In the hunt for the cause of the sudden increase in young children with acute hepatitis, the World Health Organization (WHO) does not rule out the possibility that in some cases there is a transmissible cause, such as a virus. Cases of liver failure in which children were in contact with each other have been reported in the Netherlands and Scotland.
Professor of pediatrics and liver doctor Henk-Jan Verkade from University Medical Center Groningen: “There have now been five serious cases of acute liver failure in our country, where a liver transplant has been performed successfully in four out of five children. In one of those five children, a classmate had recently had a period of jaundice. “
“It may indicate an accumulation of bilirubin, which may be one of the symptoms of liver disease.

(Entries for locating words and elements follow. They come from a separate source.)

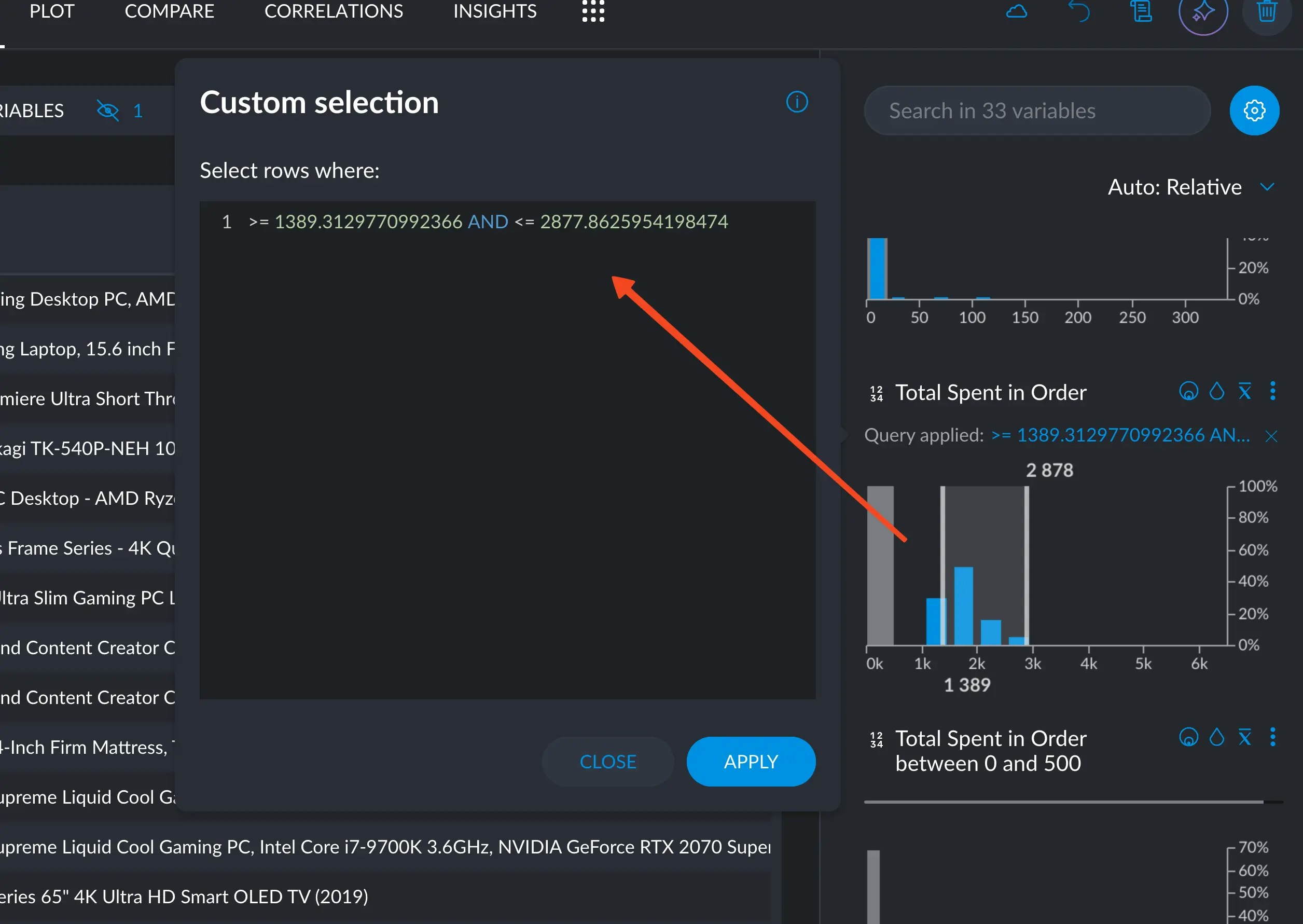Open three-dot menu for Total Spent in Order

click(x=1273, y=392)
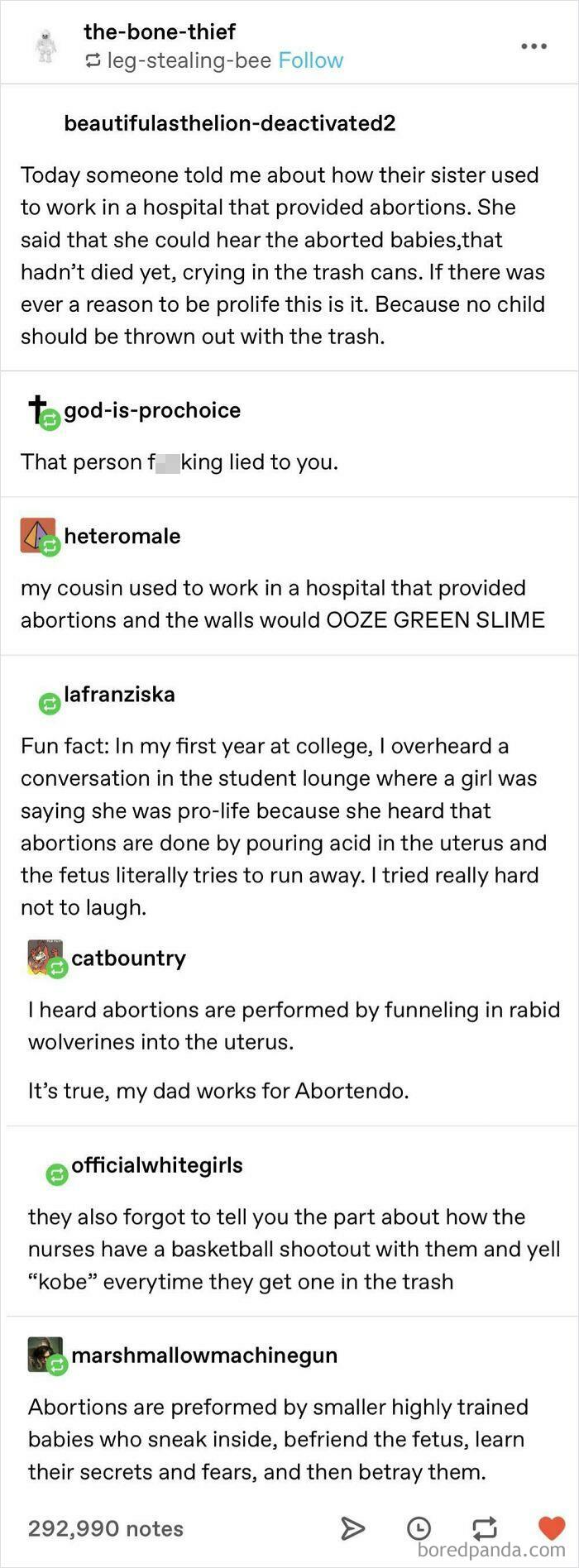Click the reblog badge on catbountry's avatar
579x1568 pixels.
(56, 969)
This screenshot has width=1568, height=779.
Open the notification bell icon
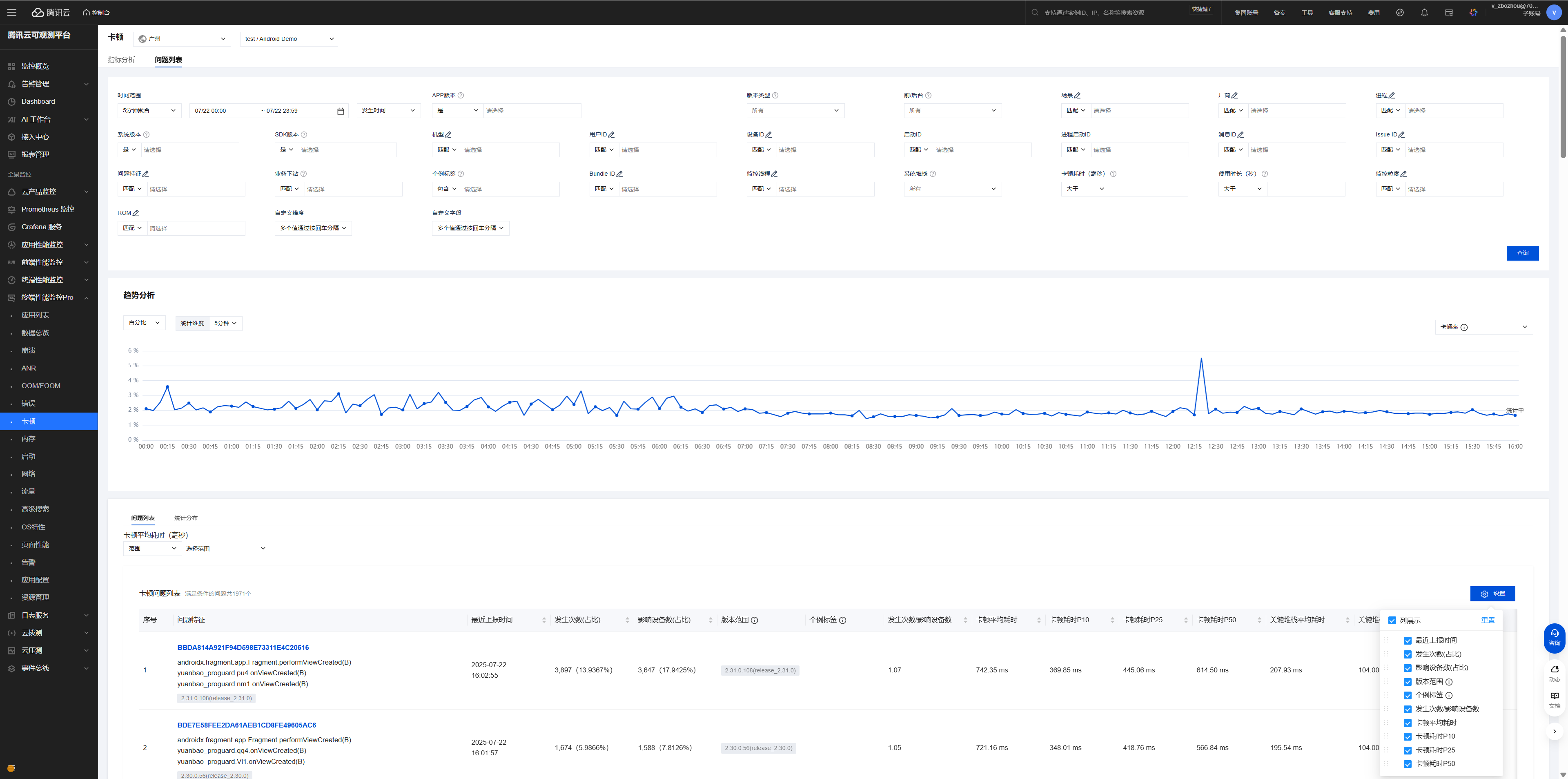tap(1424, 12)
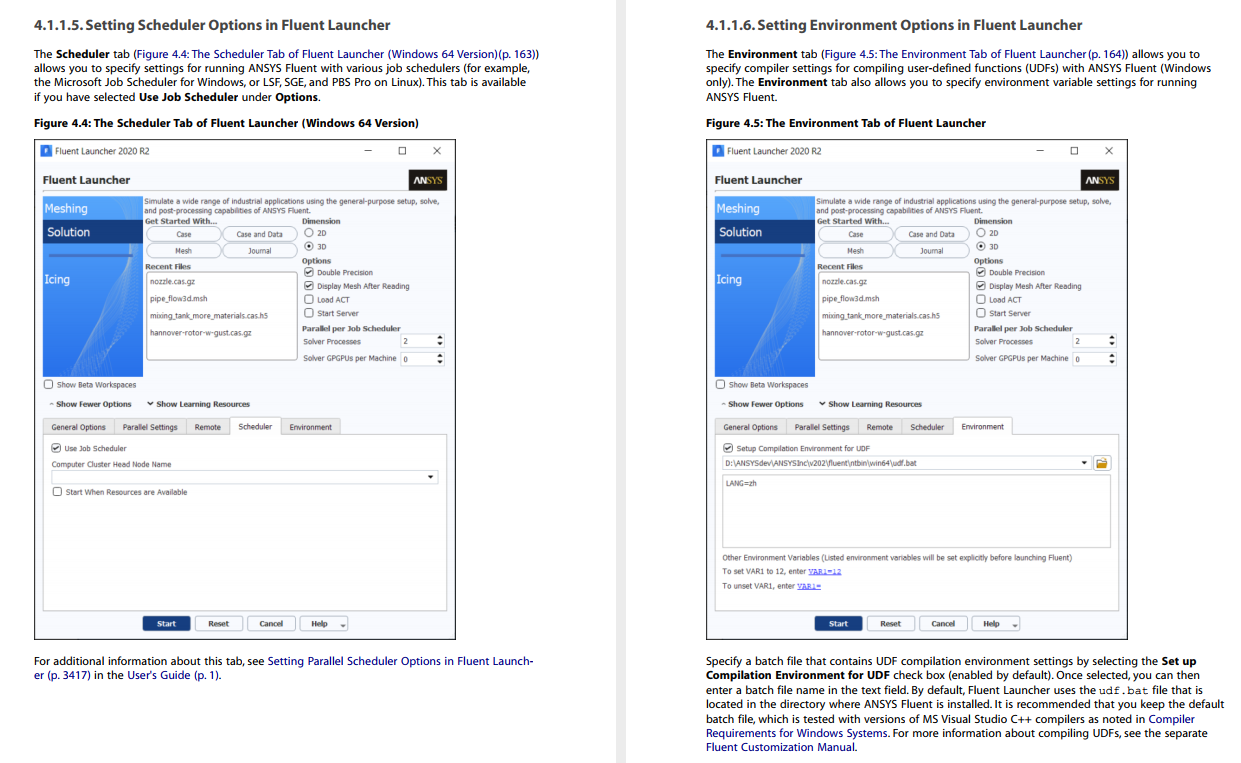This screenshot has height=763, width=1241.
Task: Click Fluent Launcher title bar icon in Environment figure
Action: 718,151
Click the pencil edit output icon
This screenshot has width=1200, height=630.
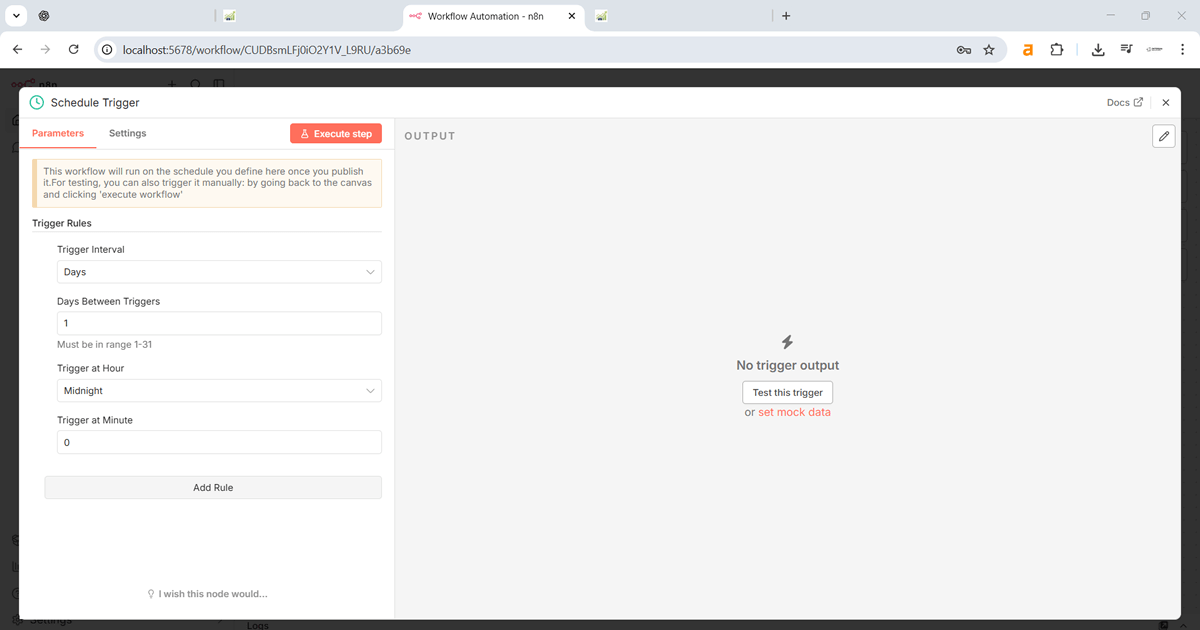tap(1163, 136)
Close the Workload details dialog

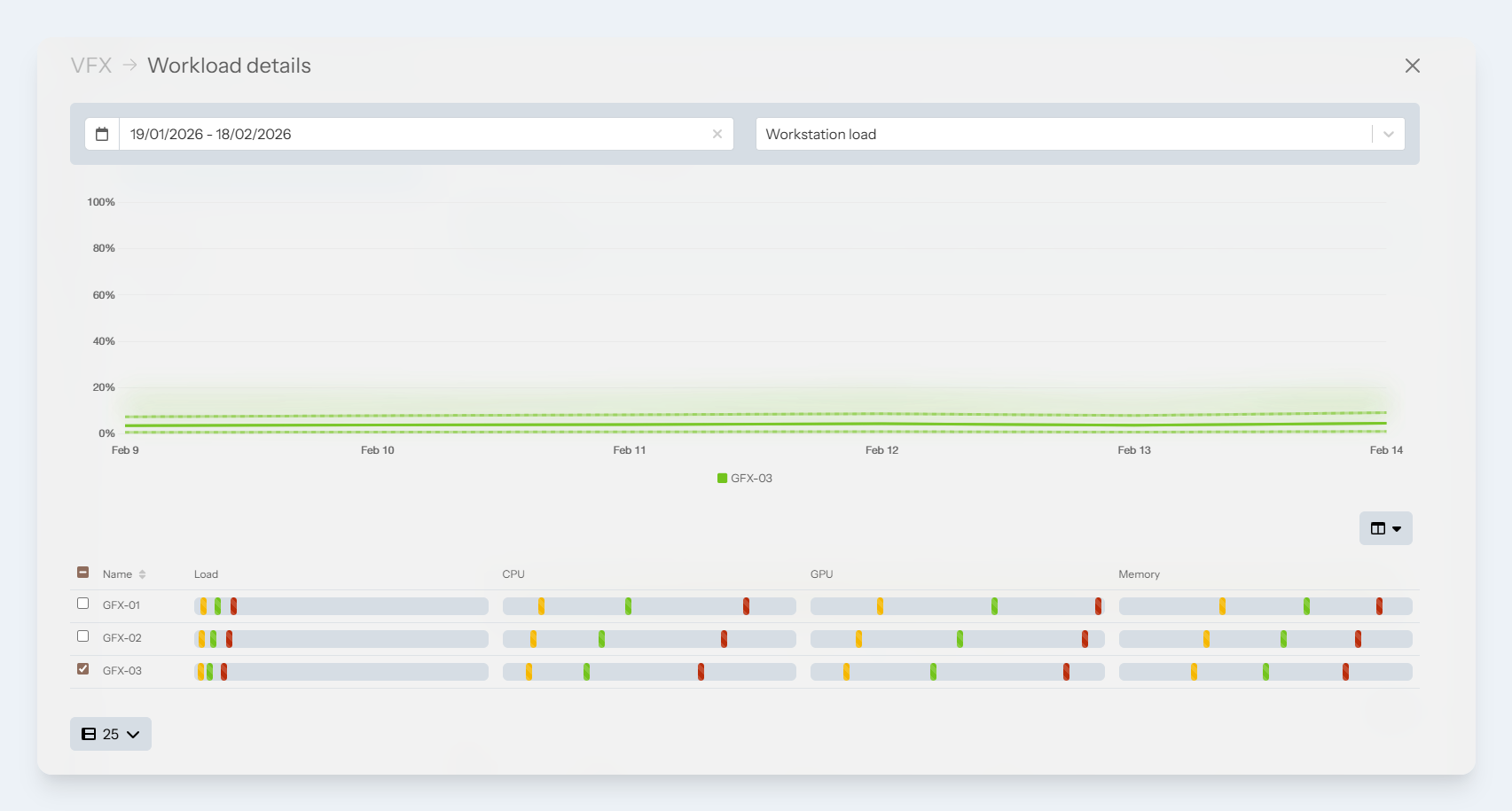[x=1412, y=66]
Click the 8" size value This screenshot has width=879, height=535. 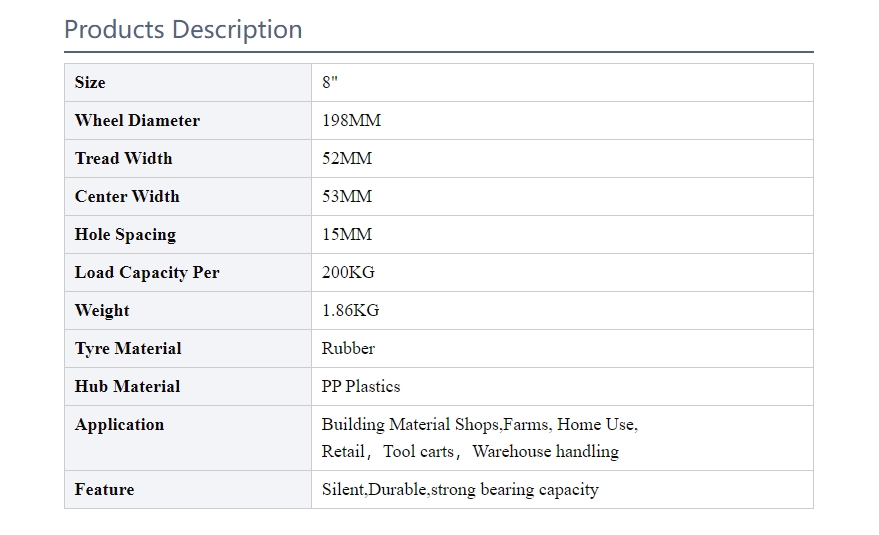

This second child recovered spontaneously and did not develop severe acute liver failure. In the other four children with acute liver failure, we found no other cases of liver disease or acute hepatitis in the environment. “
Even if some patients are transmitted through contact, such as with a viral infection, the ultimate consequence of an exposure, according to Verkade, also seems to be mainly determined by the body’s individual response to it. ‘The concept of contagion is therefore too strong. It would immediately fully explain the cause of liver failure. It’s not true; it is also about how the ‘recipient”s defense responds to it. “
Guessing on possible source
Between early April and May 26, 2022, 650 possible cases from 33 countries of liver failure in young children have now been reported to the WHO, with the possible source and mode of infection still unknown. While current data indicate that only a small proportion of vulnerable children (if any) develop severe acute liver failure, the WHO states that “reported cases are more severe and that a larger percentage develop acute hepatitis compared to previous reports”. The WHO has assessed the risk globally as ‘moderate’.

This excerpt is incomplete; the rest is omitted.